> **Trecho fornecido**:
——————————
Ó liberdade! Porta. Pensar. Busco-a.
“Buscai, e encontrareis”.

11/07/2010

ANDANÇAS PELA RUA DO PORTO

Aqui em Piracicaba, beirando o rio há um ponto turístico bem badalado: a rua do Porto. Sempre pela manhã, de domingo a domingo, quando algo diferente não se apresente, caminho por lá e no belo parque do mesmo nome ao lado perfaço meus dois quilômetros. Tudo arborizado e bem cuidado pelo que dá um astral muito próprio nessa parte da cidade

No momento em que relato isto, o rio está cheio. Transbordara havia dias pela margem esquerda, atingindo alguns restaurantes da rua do Porto.


Por aqueles dias, sai com um solzinho ralo. Nuvens pelos lados da cidade de São Pedro estavam escuras mas não achei que chovesse, pelo menos até que voltasse sempre a pé para o meu bairro, a uns dois quilômetros dali.
Desta vez pela margem direita entrei pela estradinha cercada pela mata ciliar pensando em passar pelo engenho (edificação antiga de engenho de açúcar, desapropriada pela municipalidade que a vai melhorando, tornando-a um centro cultural), mas o portão estava fechado.
——————————
> **Dados de origem**:
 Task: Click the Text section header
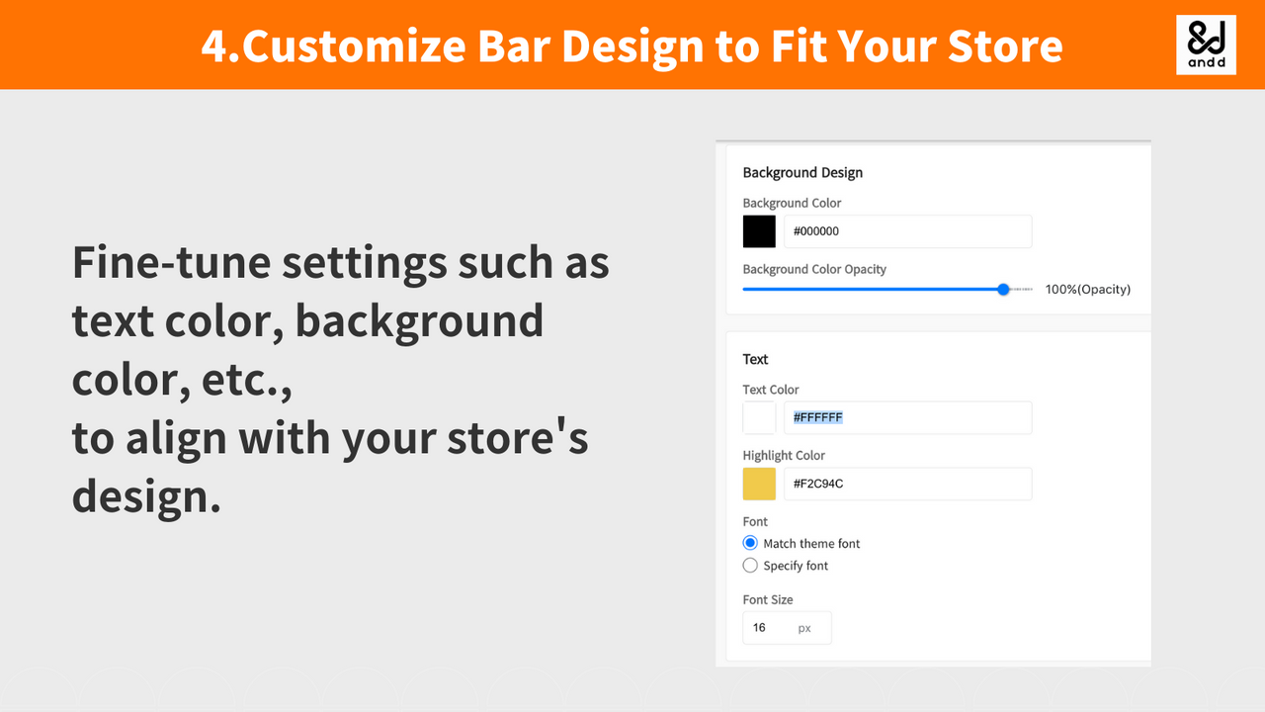click(755, 359)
——————————
> **Tarefa proposta**:
Responda com base no texto sobre a rua do Porto:
1. Quantos quilômetros são percorridos diariamente no parque?
2. Por qual margem o rio transbordou?
3. Por que não foi possível passar pelo engenho?

> **Tarefa concluída**:
1. São percorridos dois quilômetros no parque.
2. O rio transbordou pela margem esquerda.
3. Não foi possível passar pelo engenho porque o portão estava fechado.